Propofol total intravenous anaesthesia (TIVA) is a preferred technique for providing
induction and maintenance of general anaesthesia (GA). As opposed to the conventional
inhaled anesthetics for maintaining GA, propofol TIVA has several advantages, such as,
lower incidence of postoperative nausea and vomiting (PONV), antinociceptive and
anti-inflammatory action, anti-neoplastic activity, and most importantly, its environment
disposition (no greenhouse effect); and therefore, has potential to replace inhaled
vapors for GA.
The introduction of target-controlled infusion (TCI) pumps has allowed precision control
in propofol delivery as compared to the conventional manually operated infusion pumps. In
manually operated infusion pumps the clinician regulates the propofol infusion rate to
achieve the desired anaesthesia depth, whereas TCI-pumps deliver propofol using inbuilt
algorithms based on the pharmacokinetic (PK) and pharmacodynamic (PD) profile of
propofol. Two of the most used PK-PD models for propofol delivery are the Marsh model and
the Schneider model. Whereas in the Marsh model the user can set the desired target
plasma concentration, Schneider model allows the user to set the desired target effect
site concentration for achieving adequate depth of GA.
Over the last two decades the evolution and advancement in automated anaesthesia delivery
systems, particularly for propofol administration, has made propofol-TIVA delivery more
efficient by removing the human interface required for adjusting real-time propofol
delivery, both rate and concentration of propofol. Automated anaesthesia delivery systems
deliver propofol based on ascertaining frontal cortex electrical activity as determined
by the processed electroencephalogram, the bispectral index (BIS) score. These devices
regulate propofol delivery based on a feedback loop involving the BIS score (control
variable) generated by the patient and the propofol infusion pump (actuator) and attempts
to keep the values within a pre-assigned range, consistent with robust GA depth.

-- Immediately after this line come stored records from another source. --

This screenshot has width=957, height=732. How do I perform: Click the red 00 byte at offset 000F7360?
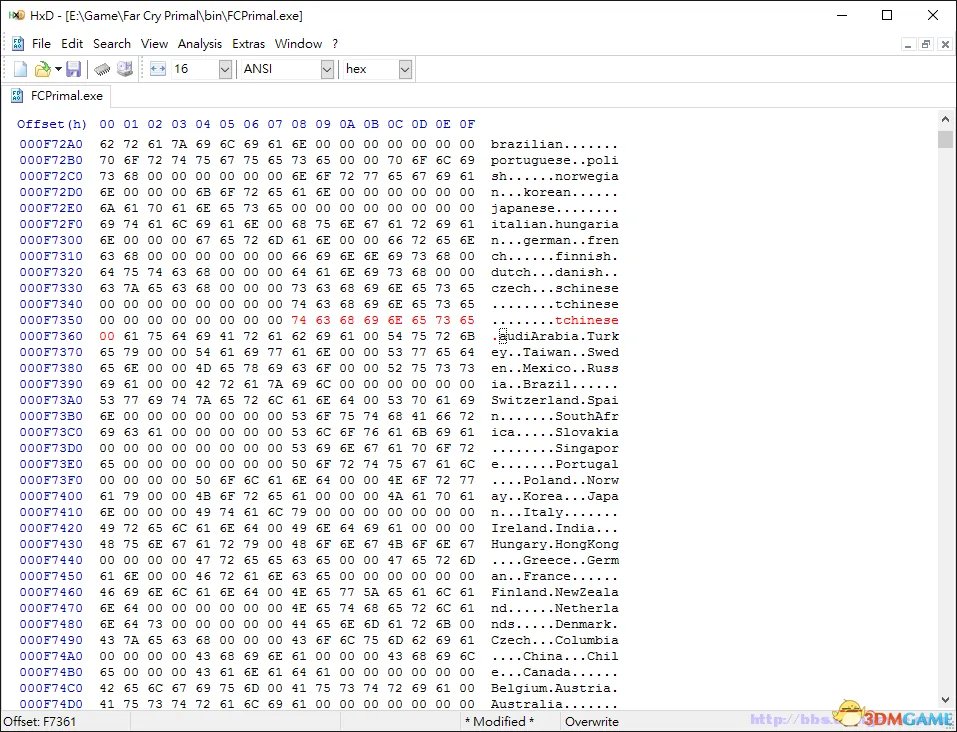(107, 336)
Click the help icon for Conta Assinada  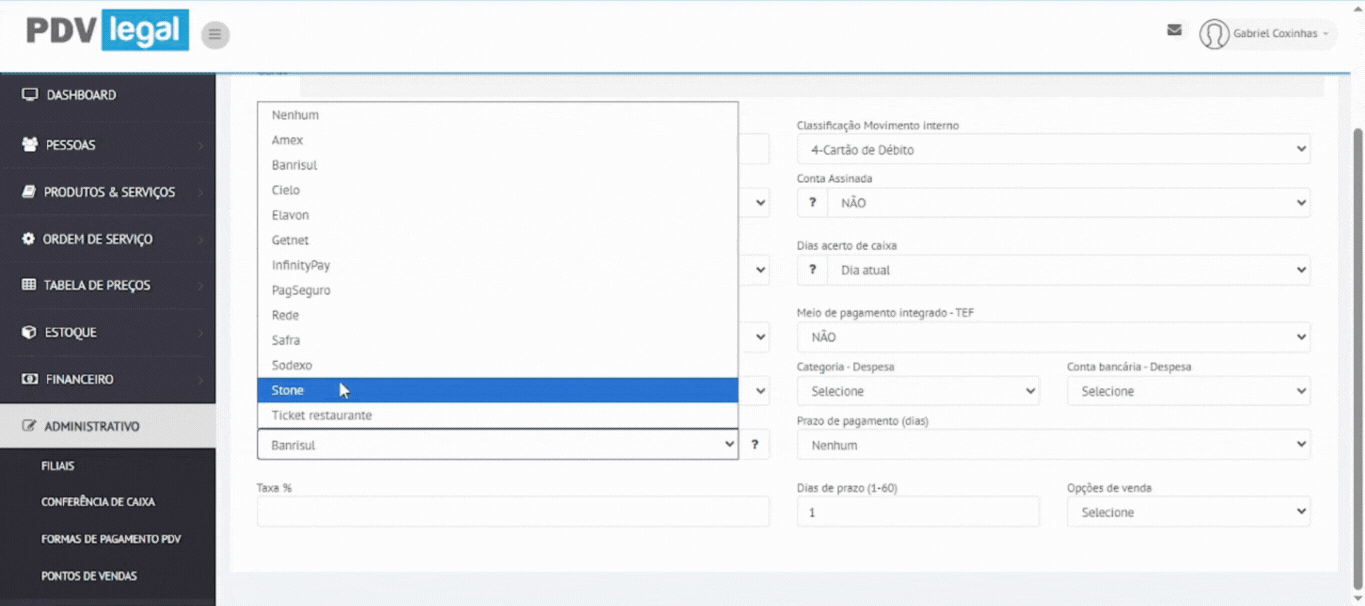pyautogui.click(x=812, y=203)
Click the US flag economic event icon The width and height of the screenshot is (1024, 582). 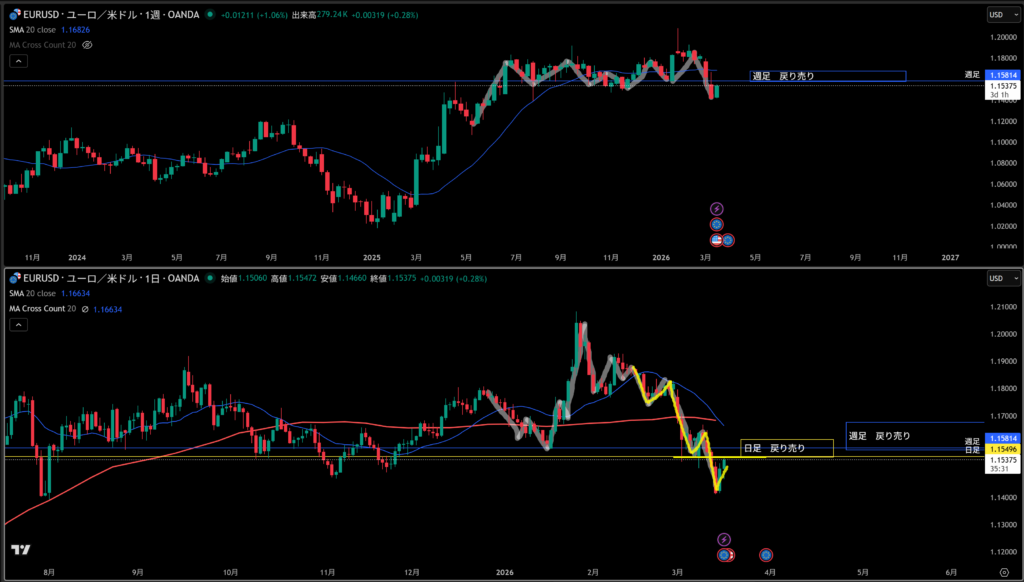(x=716, y=240)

Closed loop anaesthesia delivery system (CLADS) is an indigenously developed patented
(Patent no.502/DEL/2003 & US 9,108,013 B2) computer-controlled anaesthesia delivery
system which works with feedback loop information elicited by BIS monitoring and delivers
propofol TIVA to the patient via a non-TCI automated infusion pump. The basic control
algorithm is based on the relationship between the infusion rates of propofol and BIS
values, taking into consideration the pharmacokinetic variables, such as, drug
distribution and clearance. The system updates the EEG data every 5-seconds and
calculates the BIS error, a difference between the target BIS and the actual BIS value
using the proportional-integral-derivative (PID) controller. During anaesthesia induction
the target concentration is achieved in a stepwise manner with BIS feedback received
every 5-seconds. During maintenance phase of anaesthesia, the propofol delivery is
modified every 1-epoch of 30-seconds duration. In each epoch an average of initial 3-BIS
values (of every 5-seconds) and average of last 3-BIS values (of every 5-seconds) are
compared, and a trend assessment is made. If the trend indicates increasing BIS values,
then higher propofol rate is delivered by the infusion pump (actuator) and vice-versa.

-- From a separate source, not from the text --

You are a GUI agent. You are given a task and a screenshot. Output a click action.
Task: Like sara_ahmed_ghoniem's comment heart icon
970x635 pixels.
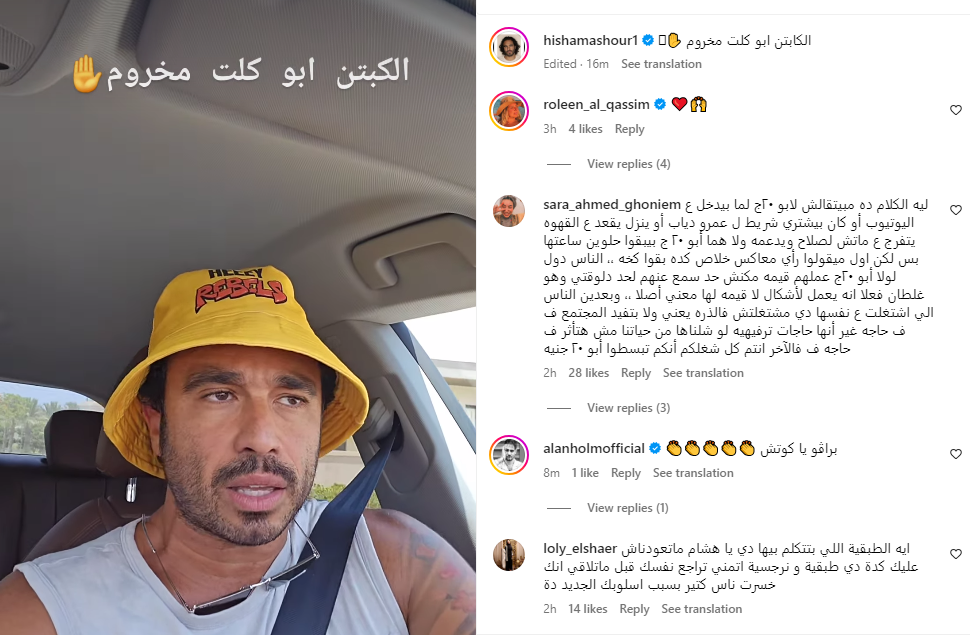point(956,210)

The control algorithm is implemented using a personal computer (PC) with a Pentium 4
processor. The PC controls communication with the infusion pump (Pilot-C, Fresenius,
Paris, France) and the vital sign monitor (AS5, Datex Ohmeda Division, GE Healthcare,
Singapore) through RS 232 serial ports.
CLADS has been extensively used and validated for administering propofol TIVA in patients
undergoing both cardiac and non-cardiac surgical procedures. In a multi-centric study on
evaluation of anaesthesia delivery by CLADS, it was shown that CLADS maintains depth of
anaesthesia with far more precision as compared to manual administration.
A new compact and upgraded version of CLADS (Clarity Medical Private Ltd., Mohali, Punjab
Indiais now available. The new version integrates the anaesthetic depth as well as the
hemodynamic monitor, the controller, the user interface and the actuator syringe pump
into a single, compact and user-friendly module.
The investigators aim to conduct a prospective randomised pilot to compare the multiple
connected-unit conventional CLADS with the hermetically unit-integrated CLADS version,
with respect to, the adequacy of anaesthesia depth (primary objective); and, performance
characteristic, propofol requirement, haemodynamic stability, recovery from anaesthesia
and postoperative sedation of the delivery systems (secondary objectives).